::: Data listing

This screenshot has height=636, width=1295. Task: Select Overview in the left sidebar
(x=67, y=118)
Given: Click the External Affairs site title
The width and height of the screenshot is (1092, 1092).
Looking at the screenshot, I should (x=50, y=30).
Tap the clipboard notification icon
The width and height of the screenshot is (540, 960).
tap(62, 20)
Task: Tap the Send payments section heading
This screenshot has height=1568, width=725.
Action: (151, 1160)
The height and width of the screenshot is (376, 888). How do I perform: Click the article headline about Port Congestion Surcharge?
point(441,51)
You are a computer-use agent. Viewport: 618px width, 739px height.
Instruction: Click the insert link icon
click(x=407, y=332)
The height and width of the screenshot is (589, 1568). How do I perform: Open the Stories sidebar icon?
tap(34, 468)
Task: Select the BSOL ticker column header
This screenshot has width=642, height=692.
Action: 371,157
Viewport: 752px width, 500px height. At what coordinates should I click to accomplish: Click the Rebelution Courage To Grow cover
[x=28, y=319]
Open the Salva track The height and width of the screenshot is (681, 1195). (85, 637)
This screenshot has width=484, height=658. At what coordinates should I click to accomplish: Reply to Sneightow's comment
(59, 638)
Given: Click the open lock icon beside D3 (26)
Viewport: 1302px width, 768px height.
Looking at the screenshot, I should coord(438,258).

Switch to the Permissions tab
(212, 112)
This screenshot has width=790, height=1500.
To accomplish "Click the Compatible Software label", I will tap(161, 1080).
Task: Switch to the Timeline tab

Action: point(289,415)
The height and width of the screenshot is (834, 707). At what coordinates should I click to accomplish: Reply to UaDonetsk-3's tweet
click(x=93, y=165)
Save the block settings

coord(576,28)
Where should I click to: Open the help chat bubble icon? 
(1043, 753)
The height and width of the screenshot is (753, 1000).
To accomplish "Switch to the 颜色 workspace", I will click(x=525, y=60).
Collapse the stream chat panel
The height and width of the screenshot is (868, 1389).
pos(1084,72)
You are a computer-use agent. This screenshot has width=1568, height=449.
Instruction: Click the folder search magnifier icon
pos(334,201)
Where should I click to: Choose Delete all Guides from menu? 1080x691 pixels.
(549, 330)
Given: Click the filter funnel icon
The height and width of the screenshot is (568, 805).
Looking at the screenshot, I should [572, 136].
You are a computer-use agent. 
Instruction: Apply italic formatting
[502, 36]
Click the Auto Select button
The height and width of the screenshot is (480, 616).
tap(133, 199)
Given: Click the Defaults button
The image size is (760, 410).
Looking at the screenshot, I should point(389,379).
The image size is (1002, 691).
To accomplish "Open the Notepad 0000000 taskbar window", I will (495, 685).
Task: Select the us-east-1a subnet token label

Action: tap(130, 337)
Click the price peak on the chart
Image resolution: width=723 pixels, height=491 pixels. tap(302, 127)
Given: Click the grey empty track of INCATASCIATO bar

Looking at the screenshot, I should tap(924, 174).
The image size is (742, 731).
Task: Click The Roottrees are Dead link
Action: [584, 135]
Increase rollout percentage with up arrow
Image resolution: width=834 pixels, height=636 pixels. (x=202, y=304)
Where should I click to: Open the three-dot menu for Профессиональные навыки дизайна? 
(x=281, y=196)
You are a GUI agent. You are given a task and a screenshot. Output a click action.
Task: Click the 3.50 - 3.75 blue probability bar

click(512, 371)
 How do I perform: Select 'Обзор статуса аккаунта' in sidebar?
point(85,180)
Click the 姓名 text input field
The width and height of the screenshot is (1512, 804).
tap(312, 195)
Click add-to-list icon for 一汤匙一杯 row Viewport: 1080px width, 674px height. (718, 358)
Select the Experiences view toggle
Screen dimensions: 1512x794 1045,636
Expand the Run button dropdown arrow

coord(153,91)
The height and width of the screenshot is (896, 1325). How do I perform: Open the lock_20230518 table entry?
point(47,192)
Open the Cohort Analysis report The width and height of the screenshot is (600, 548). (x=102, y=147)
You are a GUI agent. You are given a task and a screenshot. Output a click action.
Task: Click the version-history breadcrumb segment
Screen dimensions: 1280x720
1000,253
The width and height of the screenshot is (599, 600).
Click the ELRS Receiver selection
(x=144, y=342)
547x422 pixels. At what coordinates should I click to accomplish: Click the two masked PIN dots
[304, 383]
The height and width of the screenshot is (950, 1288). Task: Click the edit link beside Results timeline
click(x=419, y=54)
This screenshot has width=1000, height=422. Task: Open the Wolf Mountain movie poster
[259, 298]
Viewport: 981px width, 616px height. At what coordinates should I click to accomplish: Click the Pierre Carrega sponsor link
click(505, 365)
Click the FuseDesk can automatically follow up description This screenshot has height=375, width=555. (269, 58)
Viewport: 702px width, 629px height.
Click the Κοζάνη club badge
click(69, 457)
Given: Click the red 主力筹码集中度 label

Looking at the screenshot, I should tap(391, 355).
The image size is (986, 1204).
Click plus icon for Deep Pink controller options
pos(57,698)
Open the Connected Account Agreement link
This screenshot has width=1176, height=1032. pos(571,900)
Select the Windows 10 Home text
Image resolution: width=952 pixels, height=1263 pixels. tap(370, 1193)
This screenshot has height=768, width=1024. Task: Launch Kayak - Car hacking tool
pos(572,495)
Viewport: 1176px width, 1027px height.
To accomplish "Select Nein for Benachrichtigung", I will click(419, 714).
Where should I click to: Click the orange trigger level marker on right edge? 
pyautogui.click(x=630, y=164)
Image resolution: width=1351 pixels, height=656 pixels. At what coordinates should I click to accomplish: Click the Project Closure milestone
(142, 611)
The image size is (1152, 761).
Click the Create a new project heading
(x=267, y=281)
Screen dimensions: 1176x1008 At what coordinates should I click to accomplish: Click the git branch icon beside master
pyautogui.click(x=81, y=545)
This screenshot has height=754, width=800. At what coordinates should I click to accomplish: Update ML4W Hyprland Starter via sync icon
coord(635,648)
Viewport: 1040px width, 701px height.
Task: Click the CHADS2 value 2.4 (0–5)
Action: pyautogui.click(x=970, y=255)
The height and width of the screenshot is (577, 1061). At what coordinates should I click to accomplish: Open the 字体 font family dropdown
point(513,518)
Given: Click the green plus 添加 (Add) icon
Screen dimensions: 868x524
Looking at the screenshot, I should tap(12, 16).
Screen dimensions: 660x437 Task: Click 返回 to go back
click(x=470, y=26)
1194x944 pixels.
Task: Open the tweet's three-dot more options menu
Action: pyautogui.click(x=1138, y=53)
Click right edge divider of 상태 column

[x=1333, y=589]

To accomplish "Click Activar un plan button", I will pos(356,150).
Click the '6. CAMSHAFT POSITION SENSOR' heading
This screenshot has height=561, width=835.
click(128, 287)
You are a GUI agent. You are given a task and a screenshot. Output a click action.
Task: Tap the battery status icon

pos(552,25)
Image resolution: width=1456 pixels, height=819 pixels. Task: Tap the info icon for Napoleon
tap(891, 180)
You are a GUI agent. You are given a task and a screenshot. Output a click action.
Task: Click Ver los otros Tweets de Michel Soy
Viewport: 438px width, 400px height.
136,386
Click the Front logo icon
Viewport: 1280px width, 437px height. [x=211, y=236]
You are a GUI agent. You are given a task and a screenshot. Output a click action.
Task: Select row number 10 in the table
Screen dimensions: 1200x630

::::::

* [Exercise brief] The answer must be an exact copy of every record above.

* [Result of this task]
This screenshot has height=636, width=1295. Task: Select Overview in the left sidebar
(x=67, y=118)
Given: Click the External Affairs site title
The width and height of the screenshot is (1092, 1092).
Looking at the screenshot, I should (x=50, y=30).
Tap the clipboard notification icon
The width and height of the screenshot is (540, 960).
tap(62, 20)
Task: Tap the Send payments section heading
This screenshot has height=1568, width=725.
Action: (151, 1160)
The height and width of the screenshot is (376, 888). How do I perform: Click the article headline about Port Congestion Surcharge?
point(441,51)
You are a computer-use agent. Viewport: 618px width, 739px height.
Instruction: Click the insert link icon
click(x=407, y=332)
The height and width of the screenshot is (589, 1568). How do I perform: Open the Stories sidebar icon?
tap(34, 468)
Task: Select the BSOL ticker column header
This screenshot has width=642, height=692.
Action: 371,157
Viewport: 752px width, 500px height. At what coordinates should I click to accomplish: Click the Rebelution Courage To Grow cover
[x=28, y=319]
Open the Salva track The height and width of the screenshot is (681, 1195). (85, 637)
This screenshot has width=484, height=658. At what coordinates should I click to accomplish: Reply to Sneightow's comment
(59, 638)
Given: Click the open lock icon beside D3 (26)
Viewport: 1302px width, 768px height.
Looking at the screenshot, I should coord(438,258).

Switch to the Permissions tab
(212, 112)
This screenshot has width=790, height=1500.
To accomplish "Click the Compatible Software label", I will tap(161, 1080).
Task: Switch to the Timeline tab

Action: point(289,415)
The height and width of the screenshot is (834, 707). At what coordinates should I click to accomplish: Reply to UaDonetsk-3's tweet
click(x=93, y=165)
Save the block settings

coord(576,28)
Where should I click to: Open the help chat bubble icon? 
(1043, 753)
The height and width of the screenshot is (753, 1000).
To accomplish "Switch to the 颜色 workspace", I will click(x=525, y=60).
Collapse the stream chat panel
The height and width of the screenshot is (868, 1389).
pos(1084,72)
You are a computer-use agent. This screenshot has width=1568, height=449.
Instruction: Click the folder search magnifier icon
pos(334,201)
Where should I click to: Choose Delete all Guides from menu? 1080x691 pixels.
(549, 330)
Given: Click the filter funnel icon
The height and width of the screenshot is (568, 805).
Looking at the screenshot, I should [572, 136].
You are a computer-use agent. 
Instruction: Apply italic formatting
[502, 36]
Click the Auto Select button
The height and width of the screenshot is (480, 616).
tap(133, 199)
Given: Click the Defaults button
The image size is (760, 410).
Looking at the screenshot, I should point(389,379).
The image size is (1002, 691).
To accomplish "Open the Notepad 0000000 taskbar window", I will (495, 685).
Task: Select the us-east-1a subnet token label

Action: tap(130, 337)
Click the price peak on the chart
Image resolution: width=723 pixels, height=491 pixels. tap(302, 127)
Given: Click the grey empty track of INCATASCIATO bar

Looking at the screenshot, I should tap(924, 174).
The image size is (742, 731).
Task: Click The Roottrees are Dead link
Action: [584, 135]
Increase rollout percentage with up arrow
Image resolution: width=834 pixels, height=636 pixels. (x=202, y=304)
Where should I click to: Open the three-dot menu for Профессиональные навыки дизайна? 
(x=281, y=196)
You are a GUI agent. You are given a task and a screenshot. Output a click action.
Task: Click the 3.50 - 3.75 blue probability bar

click(512, 371)
 How do I perform: Select 'Обзор статуса аккаунта' in sidebar?
point(85,180)
Click the 姓名 text input field
The width and height of the screenshot is (1512, 804).
tap(312, 195)
Click add-to-list icon for 一汤匙一杯 row Viewport: 1080px width, 674px height. (718, 358)
Select the Experiences view toggle
Screen dimensions: 1512x794 1045,636
Expand the Run button dropdown arrow

coord(153,91)
The height and width of the screenshot is (896, 1325). How do I perform: Open the lock_20230518 table entry?
point(47,192)
Open the Cohort Analysis report The width and height of the screenshot is (600, 548). (x=102, y=147)
You are a GUI agent. You are given a task and a screenshot. Output a click action.
Task: Click the version-history breadcrumb segment
Screen dimensions: 1280x720
1000,253
The width and height of the screenshot is (599, 600).
Click the ELRS Receiver selection
(x=144, y=342)
547x422 pixels. At what coordinates should I click to accomplish: Click the two masked PIN dots
[304, 383]
The height and width of the screenshot is (950, 1288). Task: Click the edit link beside Results timeline
click(x=419, y=54)
This screenshot has width=1000, height=422. Task: Open the Wolf Mountain movie poster
[259, 298]
Viewport: 981px width, 616px height. At what coordinates should I click to accomplish: Click the Pierre Carrega sponsor link
click(505, 365)
Click the FuseDesk can automatically follow up description This screenshot has height=375, width=555. (269, 58)
Viewport: 702px width, 629px height.
Click the Κοζάνη club badge
click(69, 457)
Given: Click the red 主力筹码集中度 label

Looking at the screenshot, I should tap(391, 355).
The image size is (986, 1204).
Click plus icon for Deep Pink controller options
pos(57,698)
Open the Connected Account Agreement link
This screenshot has width=1176, height=1032. pos(571,900)
Select the Windows 10 Home text
Image resolution: width=952 pixels, height=1263 pixels. tap(370, 1193)
This screenshot has height=768, width=1024. Task: Launch Kayak - Car hacking tool
pos(572,495)
Viewport: 1176px width, 1027px height.
To accomplish "Select Nein for Benachrichtigung", I will click(419, 714).
Where should I click to: Click the orange trigger level marker on right edge? 
pyautogui.click(x=630, y=164)
Image resolution: width=1351 pixels, height=656 pixels. At what coordinates should I click to accomplish: Click the Project Closure milestone
(142, 611)
The image size is (1152, 761).
Click the Create a new project heading
(x=267, y=281)
Screen dimensions: 1176x1008 At what coordinates should I click to accomplish: Click the git branch icon beside master
pyautogui.click(x=81, y=545)
This screenshot has height=754, width=800. At what coordinates should I click to accomplish: Update ML4W Hyprland Starter via sync icon
coord(635,648)
Viewport: 1040px width, 701px height.
Task: Click the CHADS2 value 2.4 (0–5)
Action: pyautogui.click(x=970, y=255)
The height and width of the screenshot is (577, 1061). At what coordinates should I click to accomplish: Open the 字体 font family dropdown
point(513,518)
Given: Click the green plus 添加 (Add) icon
Screen dimensions: 868x524
Looking at the screenshot, I should tap(12, 16).
Screen dimensions: 660x437 Task: Click 返回 to go back
click(x=470, y=26)
1194x944 pixels.
Task: Open the tweet's three-dot more options menu
Action: pyautogui.click(x=1138, y=53)
Click right edge divider of 상태 column

[x=1333, y=589]

To accomplish "Click Activar un plan button", I will pos(356,150).
Click the '6. CAMSHAFT POSITION SENSOR' heading
This screenshot has height=561, width=835.
click(128, 287)
You are a GUI agent. You are given a task and a screenshot. Output a click action.
Task: Tap the battery status icon

pos(552,25)
Image resolution: width=1456 pixels, height=819 pixels. Task: Tap the info icon for Napoleon
tap(891, 180)
You are a GUI agent. You are given a task and a screenshot. Output a click action.
Task: Click Ver los otros Tweets de Michel Soy
Viewport: 438px width, 400px height.
136,386
Click the Front logo icon
Viewport: 1280px width, 437px height. [x=211, y=236]
You are a GUI agent. You are given a task and a screenshot. Output a click action.
Task: Select row number 10 in the table
Screen dimensions: 1200x630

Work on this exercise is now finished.